(Rows from a screen grounding dataset)
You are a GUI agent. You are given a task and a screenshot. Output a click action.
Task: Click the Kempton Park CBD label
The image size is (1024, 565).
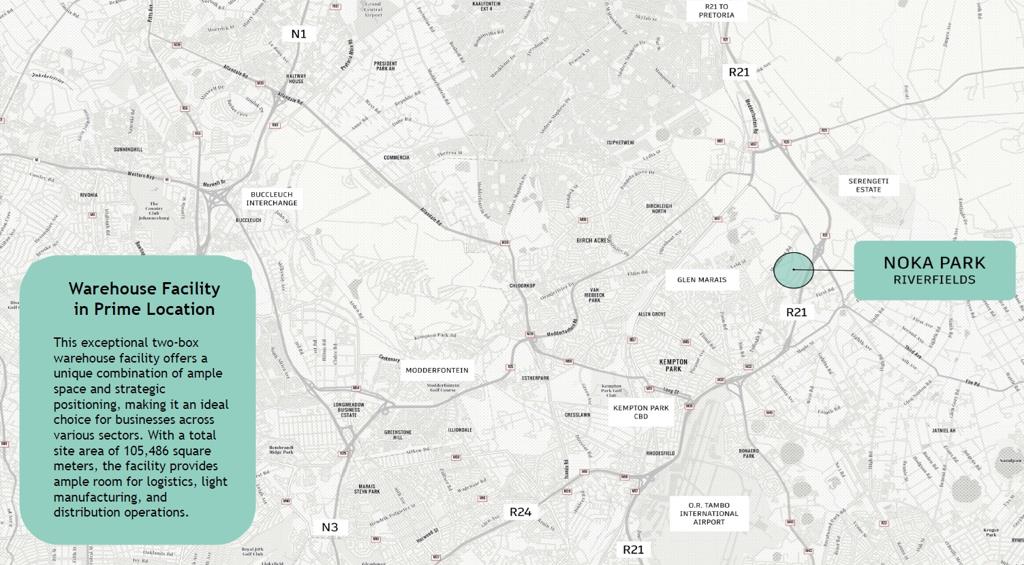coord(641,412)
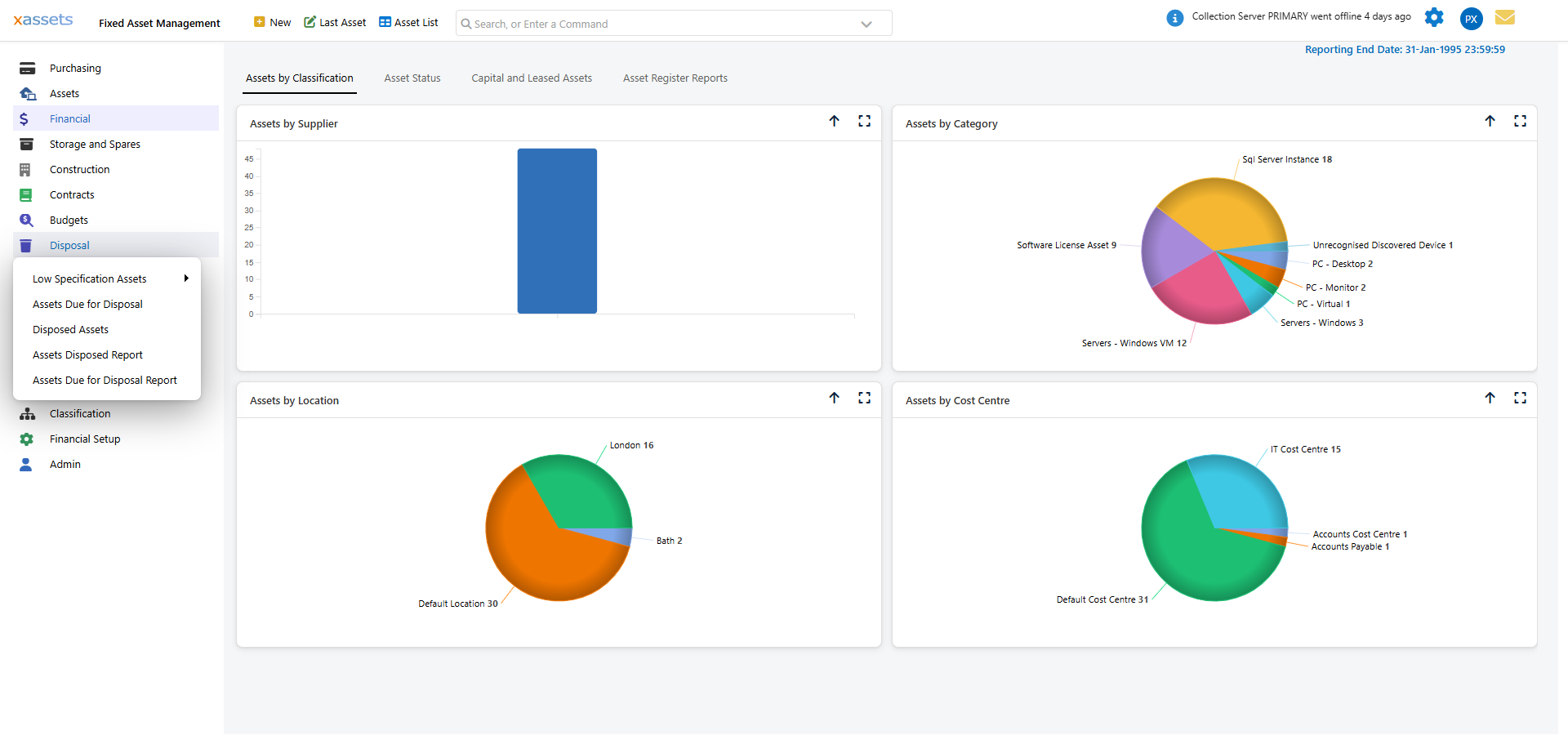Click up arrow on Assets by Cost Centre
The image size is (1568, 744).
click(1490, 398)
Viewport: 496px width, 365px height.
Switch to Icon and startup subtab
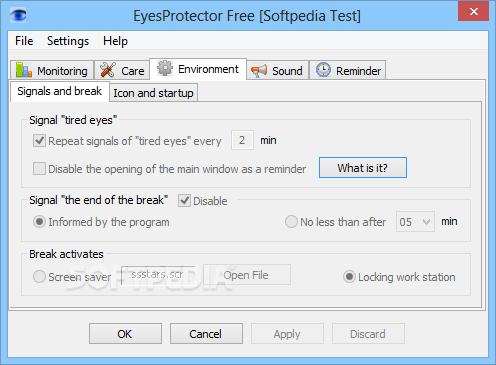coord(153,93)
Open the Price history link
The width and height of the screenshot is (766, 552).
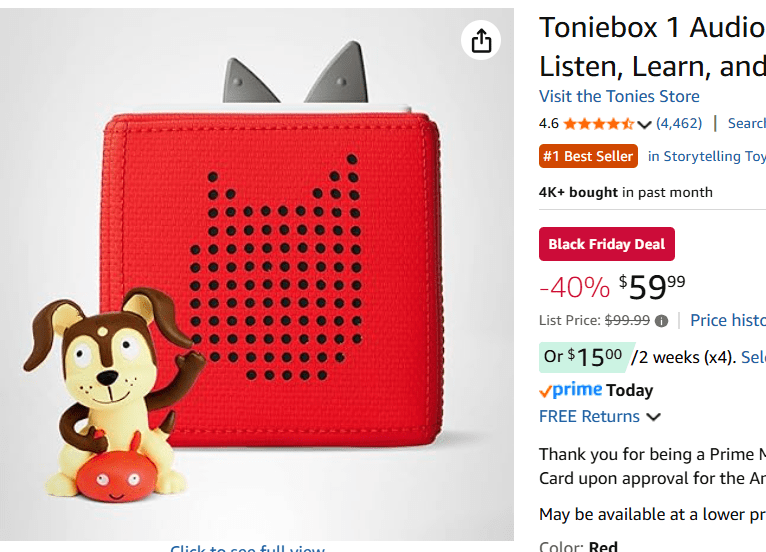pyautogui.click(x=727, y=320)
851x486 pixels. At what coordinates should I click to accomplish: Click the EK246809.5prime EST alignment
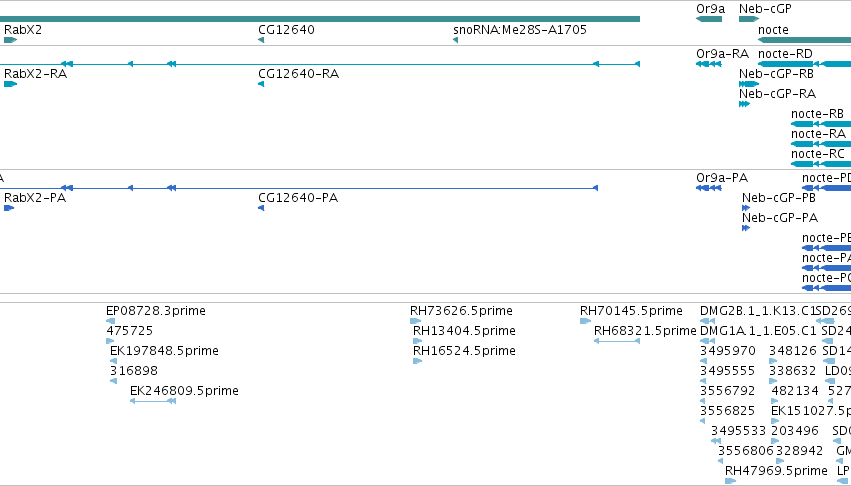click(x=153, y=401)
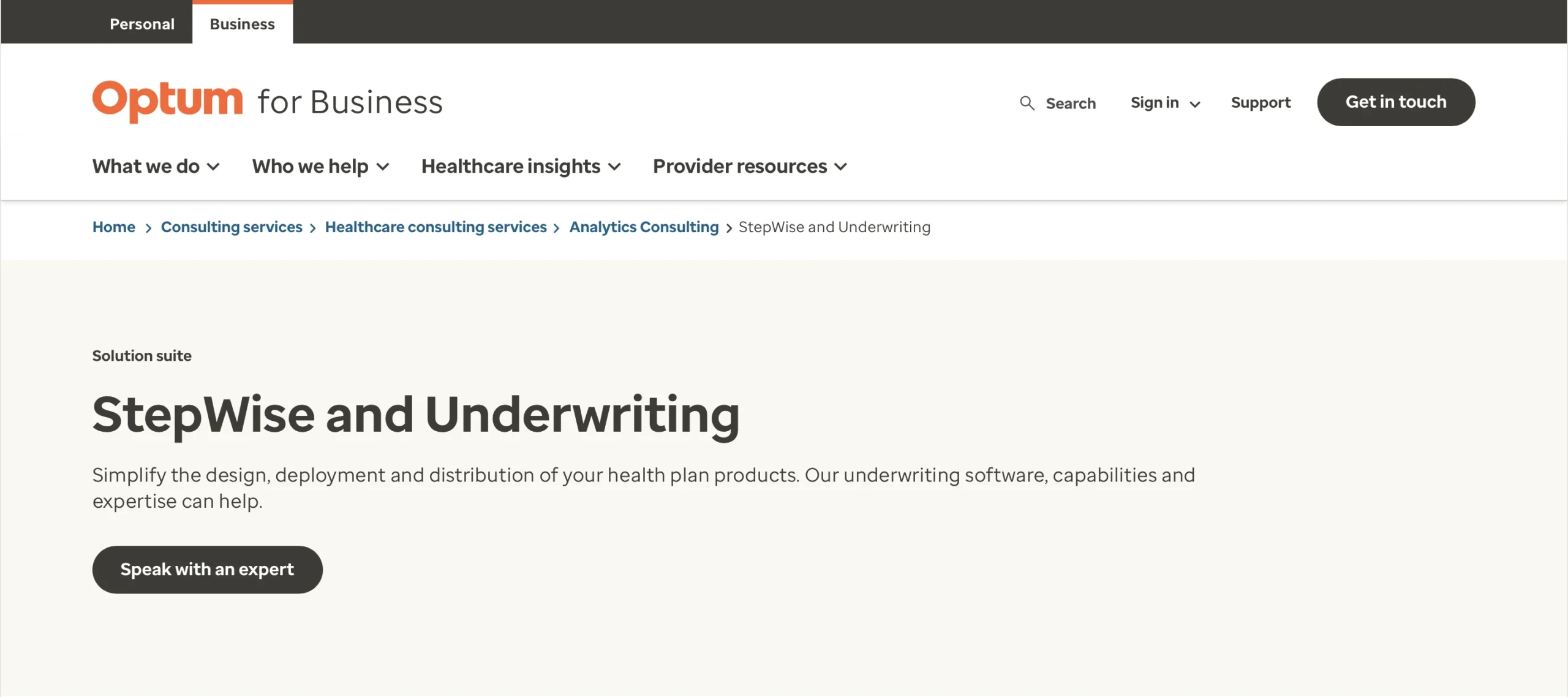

Aim of the task: Please return, unchanged, the lines of the material starting with the line that contains "Viewport: 496px width, 365px height." and going on through the end of the material, both ends included. Leave the pictures out of your answer.

Answer below:
Viewport: 496px width, 365px height.
Switch to Icon and startup subtab
coord(153,93)
Open the Price history link
The width and height of the screenshot is (766, 552).
pyautogui.click(x=727, y=320)
851x486 pixels. At what coordinates should I click to accomplish: Click the EK246809.5prime EST alignment
click(x=153, y=401)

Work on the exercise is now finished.